=== Begin Enclosure ===

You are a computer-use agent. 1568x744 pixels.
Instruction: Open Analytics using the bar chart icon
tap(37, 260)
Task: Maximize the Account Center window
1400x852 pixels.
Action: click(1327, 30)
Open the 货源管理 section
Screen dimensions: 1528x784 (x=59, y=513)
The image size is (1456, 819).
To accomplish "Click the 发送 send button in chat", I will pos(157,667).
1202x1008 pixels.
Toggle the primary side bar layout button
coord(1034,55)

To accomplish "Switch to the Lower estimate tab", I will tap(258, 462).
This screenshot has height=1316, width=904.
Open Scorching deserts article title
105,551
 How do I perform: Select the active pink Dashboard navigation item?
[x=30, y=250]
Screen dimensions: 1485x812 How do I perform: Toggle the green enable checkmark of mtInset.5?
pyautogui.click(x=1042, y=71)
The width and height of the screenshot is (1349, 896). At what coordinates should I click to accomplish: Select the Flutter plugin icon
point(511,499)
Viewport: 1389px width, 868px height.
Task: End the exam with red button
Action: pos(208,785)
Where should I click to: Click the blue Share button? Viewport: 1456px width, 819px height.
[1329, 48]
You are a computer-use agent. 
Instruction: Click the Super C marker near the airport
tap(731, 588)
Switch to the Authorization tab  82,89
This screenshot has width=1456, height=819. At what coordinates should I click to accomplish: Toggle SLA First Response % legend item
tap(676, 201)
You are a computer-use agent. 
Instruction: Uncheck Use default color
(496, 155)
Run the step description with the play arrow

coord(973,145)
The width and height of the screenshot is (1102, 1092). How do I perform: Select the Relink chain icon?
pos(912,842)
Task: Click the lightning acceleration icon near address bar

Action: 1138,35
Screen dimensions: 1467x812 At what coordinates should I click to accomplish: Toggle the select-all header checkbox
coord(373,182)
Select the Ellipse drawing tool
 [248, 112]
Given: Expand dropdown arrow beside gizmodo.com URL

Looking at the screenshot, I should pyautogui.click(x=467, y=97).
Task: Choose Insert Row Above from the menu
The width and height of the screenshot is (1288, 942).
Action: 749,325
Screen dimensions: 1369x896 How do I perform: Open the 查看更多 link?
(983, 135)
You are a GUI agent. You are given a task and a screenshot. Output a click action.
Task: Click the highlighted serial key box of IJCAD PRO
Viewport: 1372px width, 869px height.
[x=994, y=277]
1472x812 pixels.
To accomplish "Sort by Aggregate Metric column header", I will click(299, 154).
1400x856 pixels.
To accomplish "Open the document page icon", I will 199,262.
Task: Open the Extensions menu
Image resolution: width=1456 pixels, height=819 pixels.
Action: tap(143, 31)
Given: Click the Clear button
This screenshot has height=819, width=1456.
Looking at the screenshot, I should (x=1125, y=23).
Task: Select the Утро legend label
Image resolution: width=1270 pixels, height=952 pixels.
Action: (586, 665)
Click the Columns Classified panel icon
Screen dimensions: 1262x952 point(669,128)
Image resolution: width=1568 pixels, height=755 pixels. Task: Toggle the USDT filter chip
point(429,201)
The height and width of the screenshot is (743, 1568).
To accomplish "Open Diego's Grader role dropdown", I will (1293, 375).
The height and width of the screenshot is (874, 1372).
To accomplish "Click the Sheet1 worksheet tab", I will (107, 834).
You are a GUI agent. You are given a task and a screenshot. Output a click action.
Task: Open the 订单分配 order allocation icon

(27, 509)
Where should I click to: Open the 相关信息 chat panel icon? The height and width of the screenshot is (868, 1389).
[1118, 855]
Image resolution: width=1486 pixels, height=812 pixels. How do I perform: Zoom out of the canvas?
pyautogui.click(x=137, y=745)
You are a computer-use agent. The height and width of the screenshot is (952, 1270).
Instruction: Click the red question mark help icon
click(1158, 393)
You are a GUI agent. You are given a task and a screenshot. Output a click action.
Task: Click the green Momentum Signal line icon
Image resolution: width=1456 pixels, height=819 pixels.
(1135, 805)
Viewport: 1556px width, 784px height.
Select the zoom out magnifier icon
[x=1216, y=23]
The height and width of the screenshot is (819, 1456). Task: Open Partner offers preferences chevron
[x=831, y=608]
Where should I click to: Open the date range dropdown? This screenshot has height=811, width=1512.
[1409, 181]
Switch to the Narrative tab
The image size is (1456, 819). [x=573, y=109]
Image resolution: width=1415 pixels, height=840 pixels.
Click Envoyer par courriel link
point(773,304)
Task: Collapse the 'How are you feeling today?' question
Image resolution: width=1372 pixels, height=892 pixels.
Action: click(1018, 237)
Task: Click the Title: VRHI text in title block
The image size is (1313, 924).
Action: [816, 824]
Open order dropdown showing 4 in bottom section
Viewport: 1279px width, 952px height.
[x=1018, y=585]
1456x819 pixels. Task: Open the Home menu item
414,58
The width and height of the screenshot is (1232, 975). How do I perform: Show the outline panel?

=== End Enclosure ===

The answer is each line from the entries above in which the word "will" occurs.

## Answer to this exercise
To accomplish "Click the 发送 send button in chat", I will pos(157,667).
To accomplish "Switch to the Lower estimate tab", I will tap(258, 462).
To accomplish "Sort by Aggregate Metric column header", I will click(299, 154).
To accomplish "Open the document page icon", I will 199,262.
To accomplish "Open Diego's Grader role dropdown", I will (1293, 375).
To accomplish "Click the Sheet1 worksheet tab", I will (107, 834).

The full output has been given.